Settlement in England

Higher Walton is a village in South Ribble, Lancashire, England. It is on the old road between Blackburn and Preston where it crosses the River Darwen. The road, at this point, is now part of the A675. Nearby places include Walton-le-Dale, Coupe Green, and Bamber Bridge.

The main road through the village has a number of shops, including a post office, a bicycle shop and takeaways. The village has two pubs - the Swan and the Mill Tavern. There is a church (All Saints, in the Blackburn diocese of the Church of England) and a primary school in the village.

The M6 motorway passes through the village, west of the centre, and crosses the River Darwen and A675 Higher Walton Road on a 474 ft-long bridge that was built as part of the Preston Bypass and opened in 1958.

The village was formerly called Moon's Mill, and developed around a cotton mill in the 19th century.

== Governance ==
Higher Walton is in the county of Lancashire.
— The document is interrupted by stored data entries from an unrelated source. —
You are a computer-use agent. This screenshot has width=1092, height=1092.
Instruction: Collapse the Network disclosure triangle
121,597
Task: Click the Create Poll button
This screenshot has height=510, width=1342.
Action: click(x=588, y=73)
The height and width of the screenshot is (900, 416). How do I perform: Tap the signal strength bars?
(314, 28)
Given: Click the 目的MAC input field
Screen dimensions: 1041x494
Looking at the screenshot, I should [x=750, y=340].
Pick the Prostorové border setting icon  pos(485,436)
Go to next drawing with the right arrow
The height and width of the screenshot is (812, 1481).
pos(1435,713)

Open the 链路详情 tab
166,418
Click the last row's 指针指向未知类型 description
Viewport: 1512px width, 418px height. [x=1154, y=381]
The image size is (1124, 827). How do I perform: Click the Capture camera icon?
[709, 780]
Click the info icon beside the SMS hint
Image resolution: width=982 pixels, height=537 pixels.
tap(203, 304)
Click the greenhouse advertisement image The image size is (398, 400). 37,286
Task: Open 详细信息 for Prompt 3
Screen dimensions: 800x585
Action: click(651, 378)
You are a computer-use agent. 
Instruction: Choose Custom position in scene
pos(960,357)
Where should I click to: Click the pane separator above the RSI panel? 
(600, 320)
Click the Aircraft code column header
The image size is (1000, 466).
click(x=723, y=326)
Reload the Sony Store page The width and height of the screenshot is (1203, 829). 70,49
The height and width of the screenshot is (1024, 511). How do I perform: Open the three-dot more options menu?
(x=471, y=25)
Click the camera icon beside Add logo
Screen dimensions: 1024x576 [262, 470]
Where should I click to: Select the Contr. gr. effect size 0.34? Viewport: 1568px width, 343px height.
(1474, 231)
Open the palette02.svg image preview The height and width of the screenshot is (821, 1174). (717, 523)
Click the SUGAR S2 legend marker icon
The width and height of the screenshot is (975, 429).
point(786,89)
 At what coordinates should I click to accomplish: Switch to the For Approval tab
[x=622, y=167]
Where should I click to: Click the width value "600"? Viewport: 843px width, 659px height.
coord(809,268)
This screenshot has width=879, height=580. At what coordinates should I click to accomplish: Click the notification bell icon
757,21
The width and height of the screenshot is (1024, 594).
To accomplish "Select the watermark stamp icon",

It is part of the district of South Ribble, which is a borough formed in 1974 after the reorganisation of local government in the Local Government Act 1972. It had been part of the township of Walton-le-Dale. In 1877, a local board was formed for the township, which in 1894 became Walton le Dale Urban District.

As part of the Samlesbury & Walton ward, Higher Walton is represented on South Ribble Borough Council by two councillors, and As of 2010, both are from the Conservative Party.

==Notable residents==
The contralto Kathleen Ferrier (1912–1953) was born in the village.